§ JOBS:
a - Write out the passage on abstract labor word for word, from "And this is" to "his would-be customer.".
b - According to the passage on abstract labor, which aspects of a commodity's creation are equalized in an abstract averaging when the buyer faces the commodity? List them all.

§ SELECTED PASSAGE:
====

The problem Marx hoped to solve with socialized abstract labor is that different physical labors are qualitatively different from each other, so that–for example–tailoring is different from weaving.  By abstraction, labor can be divested of its qualitative aspects leaving only its quantity, measured in labor hours.  Physical labor is different from the general pool of hours available to all human beings of the same relative abilities.  These temporal hours are all abstractly alike and so can be rendered merely quantitative, i.e. an hour of anyone’s labor-time is equal to an hour of everyone’s labor-time. 

And this is true as far as the labor of acquisition is concerned; for when the the buyer is confronted by the commodity, the particular skills, tools, and substances of its creation are all equalized in an abstract averaging.  There are exceptions, but those exceptions tend to fall on the side of use-value as opposed to the labor of acquisition.  Note however that this averaging is only true from the perspective of the buyer.  The seller rather sees the labor of acquisition as the lowest starting point of the object’s value, the minimum for which the commodity may be released; to the labor of acquisition, the seller always wishes to add the use-value of his would-be customer.

====

§ RAW DATA:
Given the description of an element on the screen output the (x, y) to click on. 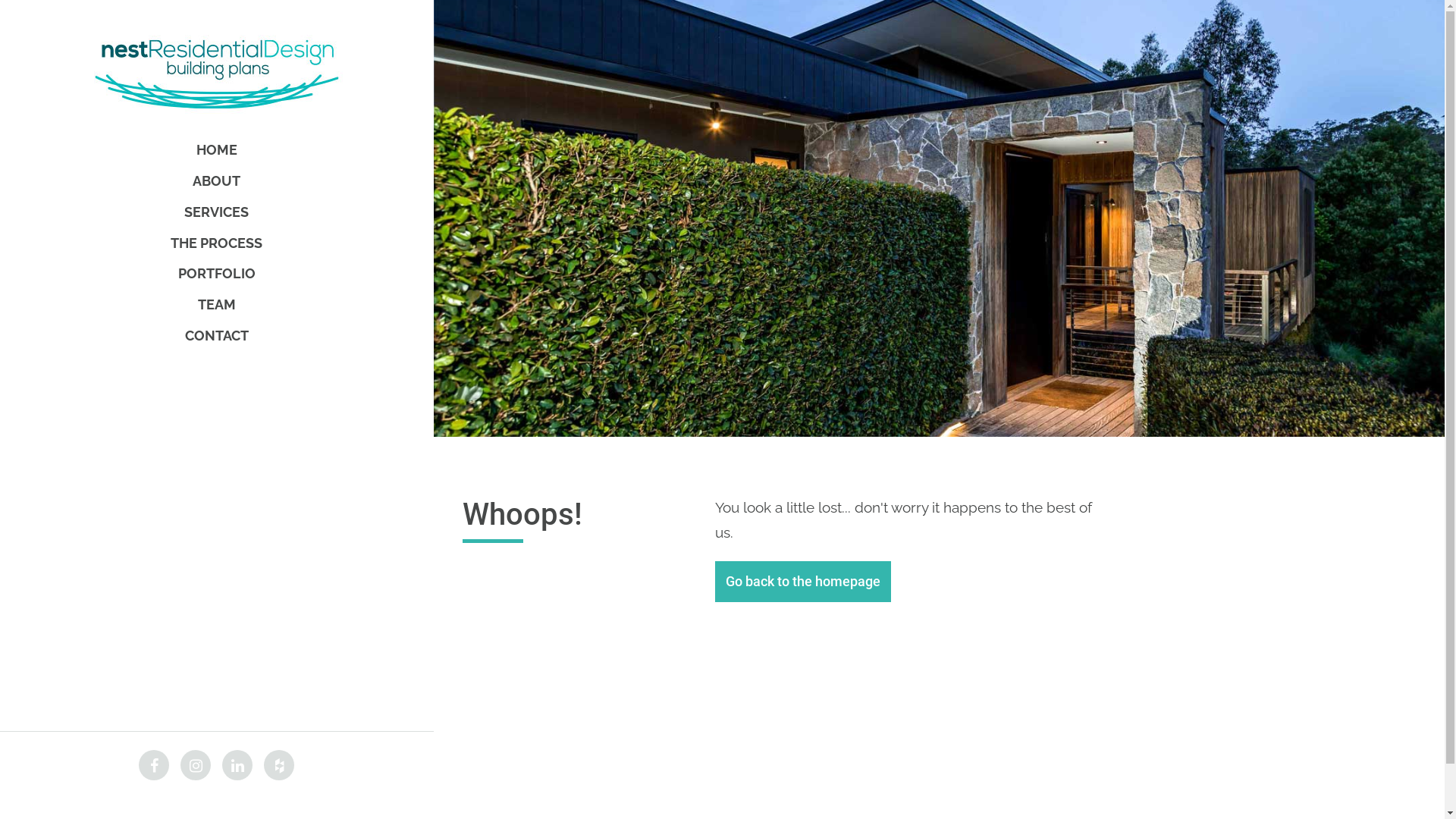
LinkedIn Element type: text (237, 764)
ABOUT Element type: text (216, 180)
Go back to the homepage Element type: text (803, 581)
Instagram Element type: text (195, 764)
PORTFOLIO Element type: text (216, 273)
CONTACT Element type: text (216, 335)
HOME Element type: text (216, 150)
TEAM Element type: text (216, 304)
Houzz Element type: text (278, 764)
SERVICES Element type: text (215, 211)
THE PROCESS Element type: text (216, 242)
Facebook Element type: text (153, 764)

====

§ WORKED SOLUTIONS:
a -
And this is true as far as the labor of acquisition is concerned; for when the the buyer is confronted by the commodity, the particular skills, tools, and substances of its creation are all equalized in an abstract averaging.  There are exceptions, but those exceptions tend to fall on the side of use-value as opposed to the labor of acquisition.  Note however that this averaging is only true from the perspective of the buyer.  The seller rather sees the labor of acquisition as the lowest starting point of the object’s value, the minimum for which the commodity may be released; to the labor of acquisition, the seller always wishes to add the use-value of his would-be customer.

b -
- skills
- tools
- substances